Below are some entries; state how many of their lines include the word "file" and give no more than that number.

(Data entries)
....

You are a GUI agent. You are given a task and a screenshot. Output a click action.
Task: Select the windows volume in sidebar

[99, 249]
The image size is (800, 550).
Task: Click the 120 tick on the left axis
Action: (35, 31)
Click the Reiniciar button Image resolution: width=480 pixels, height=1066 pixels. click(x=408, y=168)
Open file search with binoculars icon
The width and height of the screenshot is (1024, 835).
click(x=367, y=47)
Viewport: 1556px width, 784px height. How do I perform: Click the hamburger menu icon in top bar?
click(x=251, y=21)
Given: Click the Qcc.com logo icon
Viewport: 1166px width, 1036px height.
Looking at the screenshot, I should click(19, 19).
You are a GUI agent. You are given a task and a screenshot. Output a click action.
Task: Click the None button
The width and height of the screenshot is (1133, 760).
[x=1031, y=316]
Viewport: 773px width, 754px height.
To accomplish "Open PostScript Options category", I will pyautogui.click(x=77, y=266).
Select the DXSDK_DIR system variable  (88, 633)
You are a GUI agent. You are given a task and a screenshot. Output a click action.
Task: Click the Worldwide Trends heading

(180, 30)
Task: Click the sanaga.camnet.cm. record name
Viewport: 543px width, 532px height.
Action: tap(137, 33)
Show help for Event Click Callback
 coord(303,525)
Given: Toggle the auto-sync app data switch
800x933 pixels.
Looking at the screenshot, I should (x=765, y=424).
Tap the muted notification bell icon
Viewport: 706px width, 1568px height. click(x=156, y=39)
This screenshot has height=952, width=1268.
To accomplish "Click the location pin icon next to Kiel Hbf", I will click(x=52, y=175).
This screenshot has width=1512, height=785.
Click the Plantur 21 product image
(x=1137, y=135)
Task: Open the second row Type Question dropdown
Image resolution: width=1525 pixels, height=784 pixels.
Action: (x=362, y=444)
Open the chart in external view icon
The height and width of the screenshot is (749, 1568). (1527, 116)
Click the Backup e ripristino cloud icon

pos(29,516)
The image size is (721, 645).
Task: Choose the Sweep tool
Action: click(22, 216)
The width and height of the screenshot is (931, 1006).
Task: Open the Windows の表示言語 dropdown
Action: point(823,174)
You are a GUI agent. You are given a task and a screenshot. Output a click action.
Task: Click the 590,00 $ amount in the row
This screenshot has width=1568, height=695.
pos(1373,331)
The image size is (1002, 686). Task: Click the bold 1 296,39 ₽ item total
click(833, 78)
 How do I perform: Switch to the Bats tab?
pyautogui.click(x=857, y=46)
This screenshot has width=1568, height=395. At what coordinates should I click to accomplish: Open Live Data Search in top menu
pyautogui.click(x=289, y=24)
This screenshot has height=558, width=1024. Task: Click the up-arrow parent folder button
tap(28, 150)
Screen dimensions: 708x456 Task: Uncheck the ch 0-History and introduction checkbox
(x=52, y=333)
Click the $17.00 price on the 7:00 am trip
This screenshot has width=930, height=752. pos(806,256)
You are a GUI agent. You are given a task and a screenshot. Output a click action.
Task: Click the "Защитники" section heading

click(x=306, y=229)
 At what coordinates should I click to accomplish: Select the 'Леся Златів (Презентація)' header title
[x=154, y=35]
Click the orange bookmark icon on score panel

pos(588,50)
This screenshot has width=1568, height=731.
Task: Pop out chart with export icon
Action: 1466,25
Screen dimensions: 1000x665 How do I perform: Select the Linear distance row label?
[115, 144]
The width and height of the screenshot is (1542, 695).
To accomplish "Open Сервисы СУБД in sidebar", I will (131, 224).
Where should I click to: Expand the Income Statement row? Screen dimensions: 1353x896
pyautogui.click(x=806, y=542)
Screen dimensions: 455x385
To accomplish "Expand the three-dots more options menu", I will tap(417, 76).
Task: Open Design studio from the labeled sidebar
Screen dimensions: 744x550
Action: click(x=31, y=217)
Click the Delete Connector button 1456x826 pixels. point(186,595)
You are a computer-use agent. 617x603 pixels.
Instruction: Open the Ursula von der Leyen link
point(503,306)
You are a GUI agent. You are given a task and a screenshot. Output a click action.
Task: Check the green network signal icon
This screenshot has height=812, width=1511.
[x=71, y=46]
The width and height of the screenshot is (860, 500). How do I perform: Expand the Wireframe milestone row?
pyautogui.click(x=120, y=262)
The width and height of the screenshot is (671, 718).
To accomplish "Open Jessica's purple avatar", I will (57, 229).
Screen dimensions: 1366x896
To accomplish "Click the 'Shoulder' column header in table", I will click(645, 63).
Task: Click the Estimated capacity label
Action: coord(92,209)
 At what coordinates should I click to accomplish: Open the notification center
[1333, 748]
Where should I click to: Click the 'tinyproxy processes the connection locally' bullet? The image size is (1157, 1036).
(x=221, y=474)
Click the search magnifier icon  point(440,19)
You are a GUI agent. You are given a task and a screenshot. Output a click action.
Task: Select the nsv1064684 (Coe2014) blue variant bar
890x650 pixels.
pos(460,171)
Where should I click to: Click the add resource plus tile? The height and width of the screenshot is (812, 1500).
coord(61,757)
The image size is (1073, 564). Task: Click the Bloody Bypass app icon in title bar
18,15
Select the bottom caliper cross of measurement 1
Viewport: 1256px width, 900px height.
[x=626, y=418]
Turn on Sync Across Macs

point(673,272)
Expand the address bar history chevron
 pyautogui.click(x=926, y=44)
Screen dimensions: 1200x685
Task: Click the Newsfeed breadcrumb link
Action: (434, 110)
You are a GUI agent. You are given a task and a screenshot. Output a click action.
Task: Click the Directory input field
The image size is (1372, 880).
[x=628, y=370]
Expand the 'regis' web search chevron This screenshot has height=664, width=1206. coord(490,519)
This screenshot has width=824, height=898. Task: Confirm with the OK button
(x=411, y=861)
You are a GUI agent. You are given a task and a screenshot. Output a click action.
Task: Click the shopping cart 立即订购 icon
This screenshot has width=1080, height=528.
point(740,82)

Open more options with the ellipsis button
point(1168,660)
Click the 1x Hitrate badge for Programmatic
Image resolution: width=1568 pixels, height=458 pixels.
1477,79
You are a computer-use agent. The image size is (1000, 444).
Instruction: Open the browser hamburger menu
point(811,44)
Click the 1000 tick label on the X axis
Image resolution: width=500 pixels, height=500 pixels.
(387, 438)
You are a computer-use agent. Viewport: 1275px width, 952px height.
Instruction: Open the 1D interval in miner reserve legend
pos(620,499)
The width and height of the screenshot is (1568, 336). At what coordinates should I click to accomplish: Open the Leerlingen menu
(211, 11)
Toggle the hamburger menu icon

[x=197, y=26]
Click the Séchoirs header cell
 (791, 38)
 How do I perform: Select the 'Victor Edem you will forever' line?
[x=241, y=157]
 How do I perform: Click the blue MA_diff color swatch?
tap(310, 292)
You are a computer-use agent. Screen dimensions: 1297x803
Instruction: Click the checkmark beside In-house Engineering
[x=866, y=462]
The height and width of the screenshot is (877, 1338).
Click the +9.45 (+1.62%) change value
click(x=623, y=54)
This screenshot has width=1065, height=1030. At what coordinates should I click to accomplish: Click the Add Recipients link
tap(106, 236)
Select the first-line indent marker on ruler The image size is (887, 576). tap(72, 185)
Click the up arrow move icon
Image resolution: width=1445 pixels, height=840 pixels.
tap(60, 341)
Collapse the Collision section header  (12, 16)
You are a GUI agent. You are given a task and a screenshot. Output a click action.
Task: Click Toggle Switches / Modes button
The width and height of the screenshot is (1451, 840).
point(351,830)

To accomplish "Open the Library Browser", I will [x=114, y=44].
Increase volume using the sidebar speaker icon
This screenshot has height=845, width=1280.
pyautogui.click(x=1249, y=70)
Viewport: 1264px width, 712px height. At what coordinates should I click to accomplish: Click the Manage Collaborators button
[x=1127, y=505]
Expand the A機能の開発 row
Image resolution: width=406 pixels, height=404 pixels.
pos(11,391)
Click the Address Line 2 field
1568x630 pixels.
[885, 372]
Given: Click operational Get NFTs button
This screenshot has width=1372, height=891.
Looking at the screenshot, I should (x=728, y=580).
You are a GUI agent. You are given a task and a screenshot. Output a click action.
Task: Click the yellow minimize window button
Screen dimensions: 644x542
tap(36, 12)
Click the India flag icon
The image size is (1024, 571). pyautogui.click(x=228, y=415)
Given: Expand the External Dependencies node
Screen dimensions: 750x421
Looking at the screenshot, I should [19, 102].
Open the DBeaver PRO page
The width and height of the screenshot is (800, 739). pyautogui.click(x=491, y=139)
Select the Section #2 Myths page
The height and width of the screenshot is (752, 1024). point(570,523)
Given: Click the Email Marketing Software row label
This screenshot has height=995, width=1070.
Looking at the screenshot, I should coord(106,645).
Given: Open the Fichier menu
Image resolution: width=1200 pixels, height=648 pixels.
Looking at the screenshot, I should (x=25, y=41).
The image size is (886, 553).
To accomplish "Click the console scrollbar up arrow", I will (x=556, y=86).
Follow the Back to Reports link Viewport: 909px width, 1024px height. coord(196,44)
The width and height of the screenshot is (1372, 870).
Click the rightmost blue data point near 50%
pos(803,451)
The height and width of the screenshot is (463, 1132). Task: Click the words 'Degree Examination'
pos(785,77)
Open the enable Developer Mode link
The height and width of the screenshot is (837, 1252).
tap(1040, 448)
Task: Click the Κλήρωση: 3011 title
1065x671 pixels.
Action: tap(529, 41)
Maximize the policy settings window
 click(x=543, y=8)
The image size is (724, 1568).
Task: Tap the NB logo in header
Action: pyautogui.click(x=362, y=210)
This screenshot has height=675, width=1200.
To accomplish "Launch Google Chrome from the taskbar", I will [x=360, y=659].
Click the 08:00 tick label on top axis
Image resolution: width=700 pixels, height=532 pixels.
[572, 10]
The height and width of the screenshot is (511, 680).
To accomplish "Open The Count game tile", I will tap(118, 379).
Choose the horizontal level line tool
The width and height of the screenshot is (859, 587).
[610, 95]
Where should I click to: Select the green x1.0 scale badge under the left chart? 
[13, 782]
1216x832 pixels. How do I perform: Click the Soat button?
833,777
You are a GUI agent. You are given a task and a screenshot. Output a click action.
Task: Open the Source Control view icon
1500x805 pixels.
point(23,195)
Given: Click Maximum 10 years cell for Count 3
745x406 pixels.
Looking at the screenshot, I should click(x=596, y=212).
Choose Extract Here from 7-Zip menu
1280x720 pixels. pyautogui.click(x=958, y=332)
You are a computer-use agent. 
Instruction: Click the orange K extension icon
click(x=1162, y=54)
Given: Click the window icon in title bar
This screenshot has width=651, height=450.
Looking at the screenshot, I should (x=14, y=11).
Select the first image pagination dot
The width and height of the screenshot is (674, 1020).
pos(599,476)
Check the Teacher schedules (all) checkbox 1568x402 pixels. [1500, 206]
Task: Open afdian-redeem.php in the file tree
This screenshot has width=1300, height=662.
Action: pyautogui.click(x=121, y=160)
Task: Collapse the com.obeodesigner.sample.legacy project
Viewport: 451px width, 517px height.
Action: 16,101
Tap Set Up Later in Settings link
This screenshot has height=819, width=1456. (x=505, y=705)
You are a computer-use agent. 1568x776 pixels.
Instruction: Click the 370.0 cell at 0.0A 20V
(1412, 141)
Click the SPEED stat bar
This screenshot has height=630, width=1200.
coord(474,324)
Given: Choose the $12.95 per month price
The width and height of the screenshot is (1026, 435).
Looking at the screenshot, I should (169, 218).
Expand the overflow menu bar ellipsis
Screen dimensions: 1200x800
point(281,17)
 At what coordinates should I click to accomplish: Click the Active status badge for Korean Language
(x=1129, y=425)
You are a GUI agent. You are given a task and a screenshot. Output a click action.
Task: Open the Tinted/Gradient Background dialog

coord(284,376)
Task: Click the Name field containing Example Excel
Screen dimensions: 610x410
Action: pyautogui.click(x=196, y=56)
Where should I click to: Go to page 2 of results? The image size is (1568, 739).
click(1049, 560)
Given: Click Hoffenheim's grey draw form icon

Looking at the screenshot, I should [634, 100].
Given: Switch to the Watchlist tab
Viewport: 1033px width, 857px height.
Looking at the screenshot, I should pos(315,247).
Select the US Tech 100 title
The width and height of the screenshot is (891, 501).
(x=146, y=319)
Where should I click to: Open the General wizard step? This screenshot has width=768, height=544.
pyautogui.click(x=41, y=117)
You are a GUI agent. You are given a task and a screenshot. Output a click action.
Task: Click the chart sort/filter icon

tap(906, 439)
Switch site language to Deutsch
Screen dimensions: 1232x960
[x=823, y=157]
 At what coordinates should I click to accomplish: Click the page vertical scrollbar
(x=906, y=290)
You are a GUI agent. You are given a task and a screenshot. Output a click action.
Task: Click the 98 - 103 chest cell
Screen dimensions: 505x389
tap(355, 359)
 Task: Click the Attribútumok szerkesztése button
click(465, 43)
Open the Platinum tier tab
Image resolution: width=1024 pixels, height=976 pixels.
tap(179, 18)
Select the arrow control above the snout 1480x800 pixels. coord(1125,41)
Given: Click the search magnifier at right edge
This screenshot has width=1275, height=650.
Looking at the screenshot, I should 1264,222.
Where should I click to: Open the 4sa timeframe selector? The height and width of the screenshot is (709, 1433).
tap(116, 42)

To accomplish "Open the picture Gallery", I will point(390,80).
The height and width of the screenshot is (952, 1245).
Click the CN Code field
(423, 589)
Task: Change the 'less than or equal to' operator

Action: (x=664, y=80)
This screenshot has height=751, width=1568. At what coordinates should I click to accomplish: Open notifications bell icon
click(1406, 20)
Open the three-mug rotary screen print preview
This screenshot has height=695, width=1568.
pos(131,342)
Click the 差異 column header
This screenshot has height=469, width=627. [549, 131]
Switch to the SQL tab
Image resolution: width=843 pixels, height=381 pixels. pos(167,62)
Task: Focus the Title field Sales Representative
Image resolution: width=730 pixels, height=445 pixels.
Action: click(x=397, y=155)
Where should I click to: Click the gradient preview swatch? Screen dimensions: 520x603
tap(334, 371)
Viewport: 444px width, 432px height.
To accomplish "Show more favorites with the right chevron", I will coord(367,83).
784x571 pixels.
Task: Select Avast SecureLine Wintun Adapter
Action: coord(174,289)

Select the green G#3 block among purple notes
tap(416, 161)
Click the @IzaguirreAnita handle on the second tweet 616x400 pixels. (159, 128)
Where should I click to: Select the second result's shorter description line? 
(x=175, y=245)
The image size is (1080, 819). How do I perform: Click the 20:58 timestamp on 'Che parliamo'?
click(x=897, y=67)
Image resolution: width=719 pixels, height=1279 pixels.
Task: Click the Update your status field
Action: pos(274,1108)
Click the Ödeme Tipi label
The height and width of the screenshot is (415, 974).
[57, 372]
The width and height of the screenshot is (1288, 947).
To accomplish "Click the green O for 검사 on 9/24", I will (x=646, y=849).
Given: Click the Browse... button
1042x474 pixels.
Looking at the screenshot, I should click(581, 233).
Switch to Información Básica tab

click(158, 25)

....

[Task output]:
2